If more than one joint holder of shares is present at the AGM (whether personally, by proxy or by attorney or by representative) and tenders a vote, only the vote of the joint holder whose name appears first on the register will be counted.

Appointment of Proxy

If you are a shareholder entitled to attend and vote, you may appoint an individual or a body corporate as a proxy. If a body corporate is appointed as a proxy, that body corporate must ensure that it appoints a corporate representative in accordance with section 250D of the Corporations Act to exercise its powers as proxy at the AGM.

A proxy need not be a shareholder of the Company.
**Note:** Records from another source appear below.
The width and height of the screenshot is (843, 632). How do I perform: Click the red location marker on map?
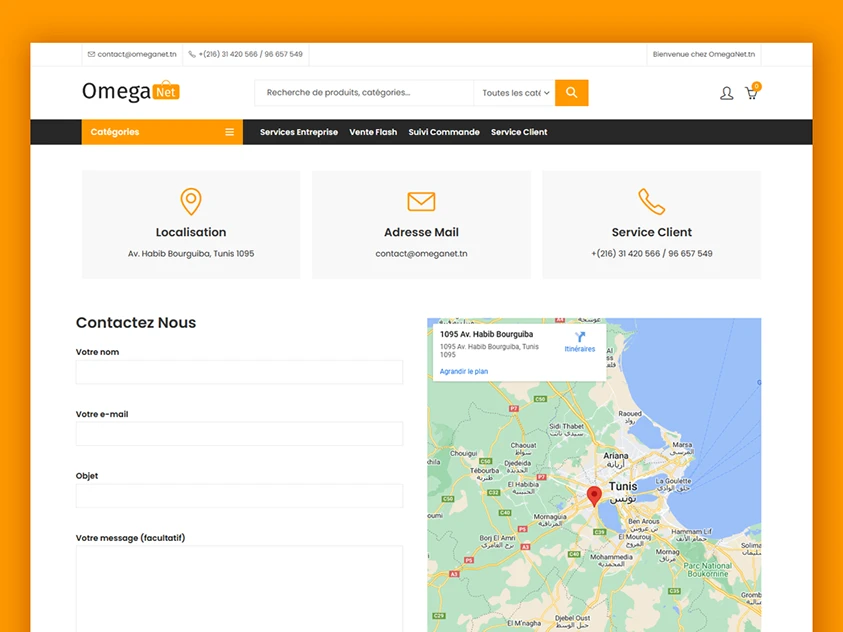pyautogui.click(x=593, y=495)
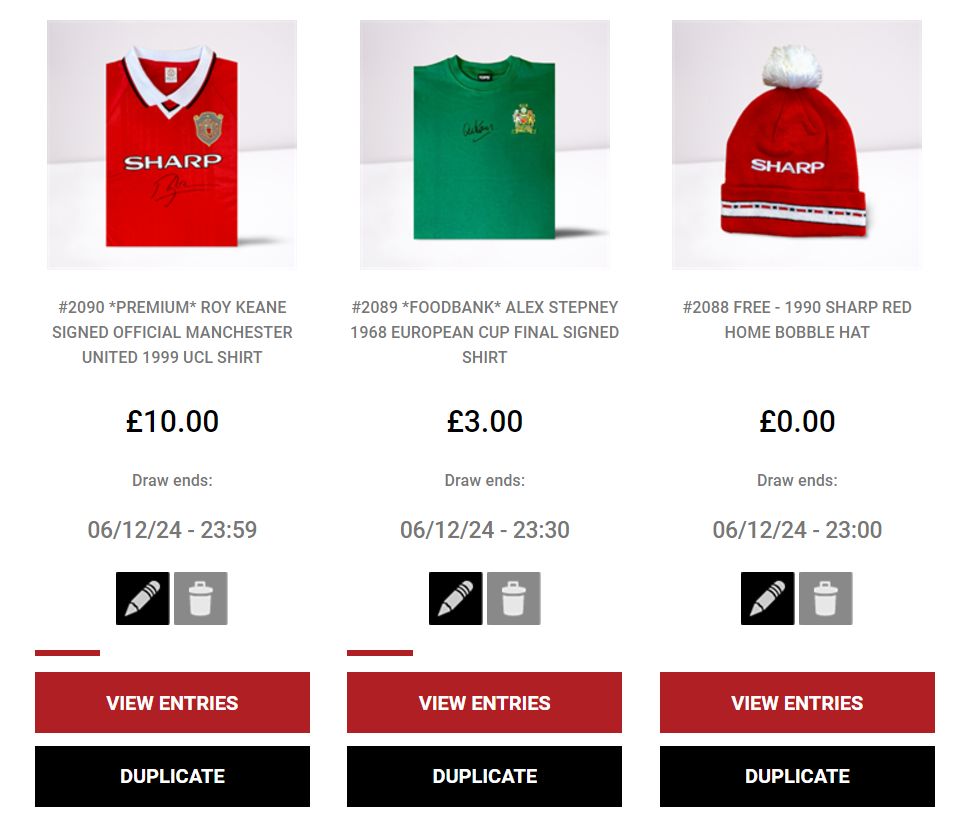This screenshot has width=979, height=831.
Task: Duplicate the #2088 free bobble hat draw
Action: coord(797,776)
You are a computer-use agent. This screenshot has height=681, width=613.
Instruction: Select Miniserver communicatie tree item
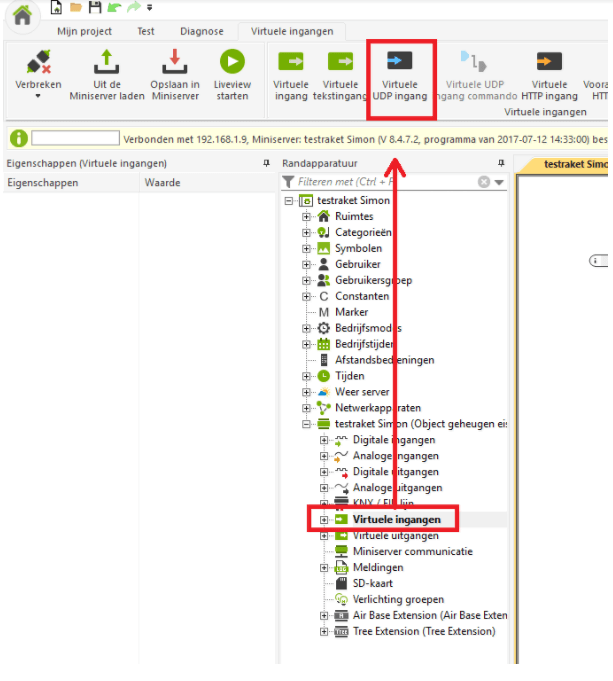coord(412,552)
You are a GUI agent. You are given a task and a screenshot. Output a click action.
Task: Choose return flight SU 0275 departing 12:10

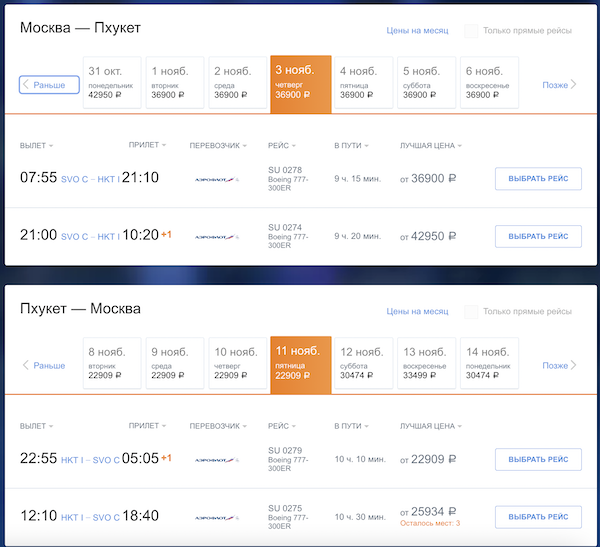(538, 517)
A shareholder may appoint up to two proxies and specify the proportion or number of votes each proxy may exercise. If the shareholder does not specify the proportion or number of votes to be exercised, each proxy may exercise half of the shareholderʼs votes.

To be effective, the proxy must be received at the Share Registry of the Company no later than 1:00pm (Sydney time) on Monday, 21 November 2022 (being 48 hours before the AGM). Proxies must be received before that time by one of the following methods:

By post: Jaxsta Ltd C/- Automic Share Registry GPO Box 5193, Sydney NSW 2001 By facsimile: 1300 288 664 (within Australia) or +61 2 9698 5414 (outside Australia) By delivery in person: Automic Share Registry Level 5, 126 Phillip Street Sydney NSW 2000 Australia Online: https://www.automicgroup.com.au/ Email: [email protected]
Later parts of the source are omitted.